WORLD VOICES LITERARY FESTIVAL
For one week each spring, the PEN World Voices Festival of International Literatureshowcases the work of more than 50 international writers from across the globe in conversations, readings, performances, and panels together with their American counterparts for an exciting cross-cultural celebration of the written word. Chaired by Salman Rushdie, the Festival has featured such luminaries as Nadine Gordimer, Toni Morrison, Orhan Pamuk, Umberto Eco, Ian McEwan, and Mario Vargas Llosa to name just a few.

LITERARY AWARDS
The PEN Literary Awards is the most comprehensive awards program in the country, offering over $100,000 each year to fiction writers, poets, translators, children’s authors, biographers, nonfiction writers, and playwrights. Each prize is conferred by a panel of PEN members who bring to the task a familiarity with the solitary task of creating great literature. 

OPEN BOOK
PEN’s Open Book Program works to ensure that American literature reflects the diversity of American life by increasing the participation of African, Arab, Asian, Caribbean, Latino, and Native American writers within PEN and the literary culture at large.

EVENTS
Held throughout the year, PEN’s Public Programs offer opportunities to see both the world’s most distinguished authors, as well as rising literary stars, participate in a variety of events – from intimate conversations to large-scale tributes. These events provide a public face for the organization and reflect PEN’s mission, celebrating literature and its diversity, promoting free expression, and engaging with topical issues. Audio clips from past programs are available for download in PEN’s Audio Archive.

TRANSLATION
PEN has always been concerned with the promotion of literary works from other languages and cultures. In recent years, this mission has taken on special prominence as the intellectual and political isolation of the United States has grown. The Translation Program maintains an online directory of translators and a list of out-of-print or untranslated works and administers the PEN Translation Fund Awards.

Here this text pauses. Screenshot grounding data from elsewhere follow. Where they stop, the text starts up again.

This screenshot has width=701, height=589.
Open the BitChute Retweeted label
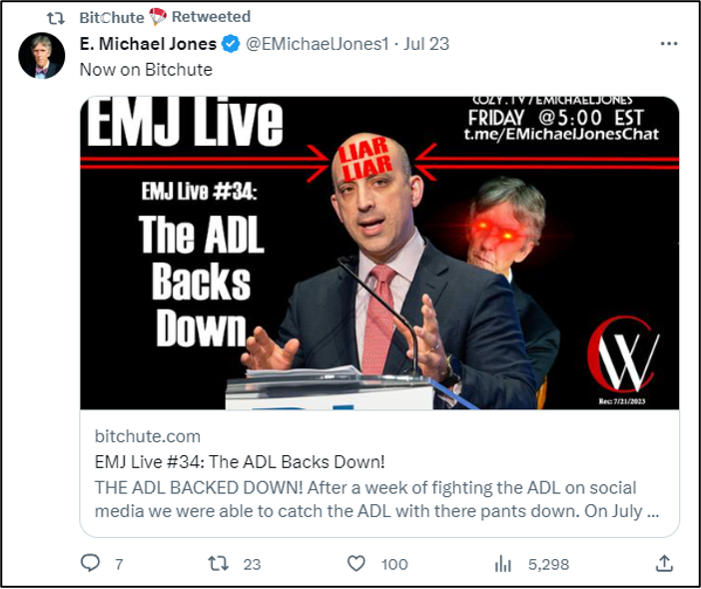tap(165, 17)
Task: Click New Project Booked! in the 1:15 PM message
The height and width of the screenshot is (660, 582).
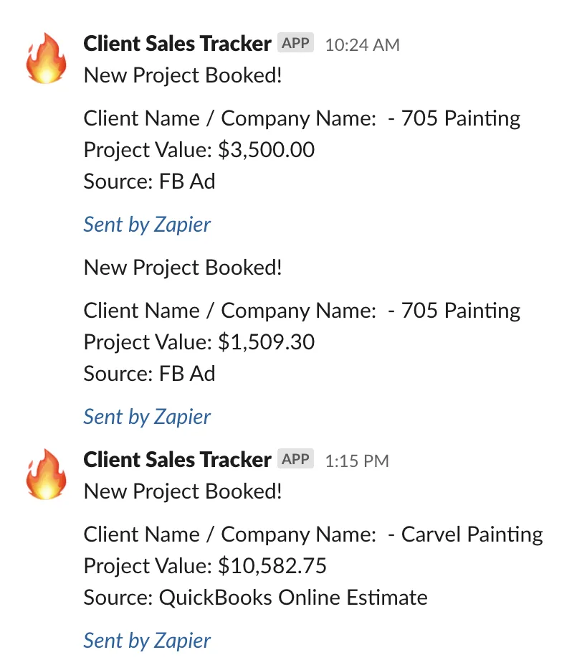Action: [x=183, y=491]

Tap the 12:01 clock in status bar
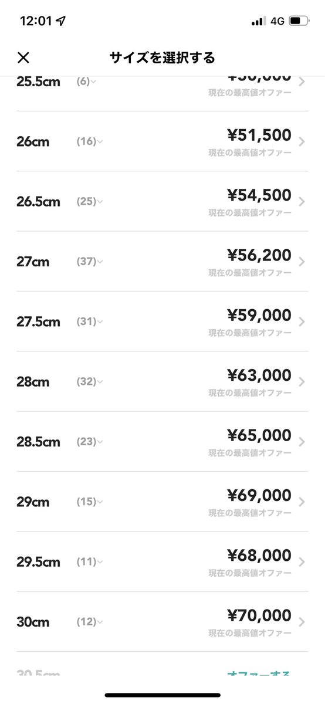click(x=36, y=21)
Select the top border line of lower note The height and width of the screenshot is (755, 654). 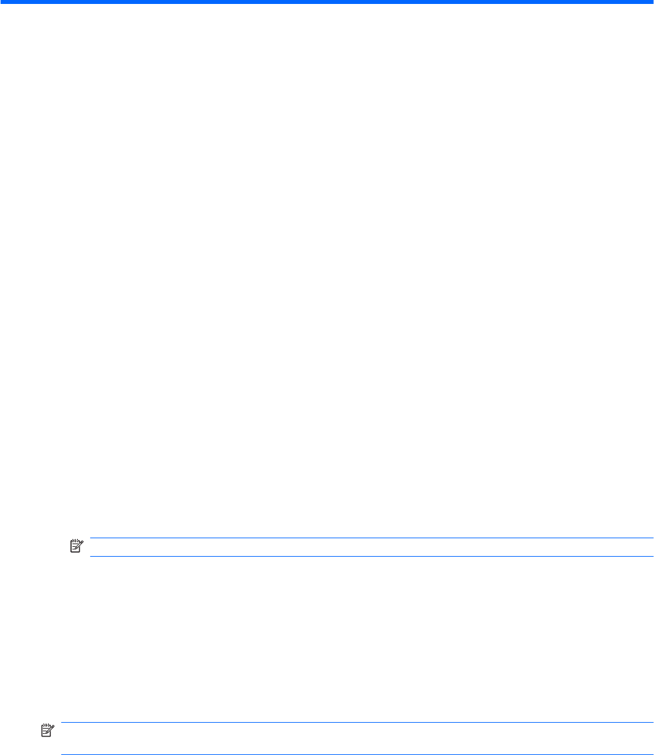pos(357,722)
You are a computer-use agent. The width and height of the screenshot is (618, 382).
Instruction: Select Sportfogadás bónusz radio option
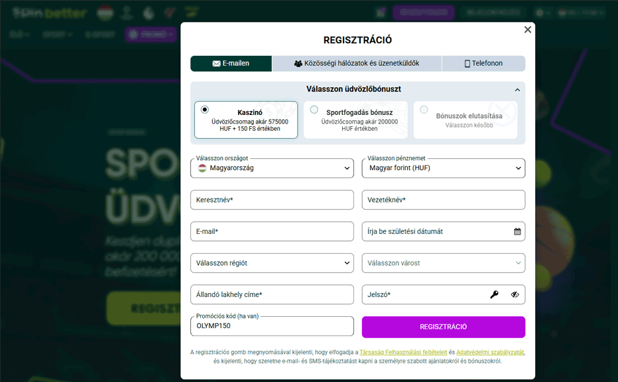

PEN AMERICA: A JOURNAL FOR WRITERS AND READERS
PEN’s literary journal publishes fiction, poetry, conversation, criticism, and memoir. It champions international authors and provides first-hand insight into the minds of contemporary writers through provocative symposia. Past contributors include Paul Auster, Nikki Giovanni, Marilynne Robinson, Salman Rushdie, Susan Sontag, John Edgar Wideman, and many others.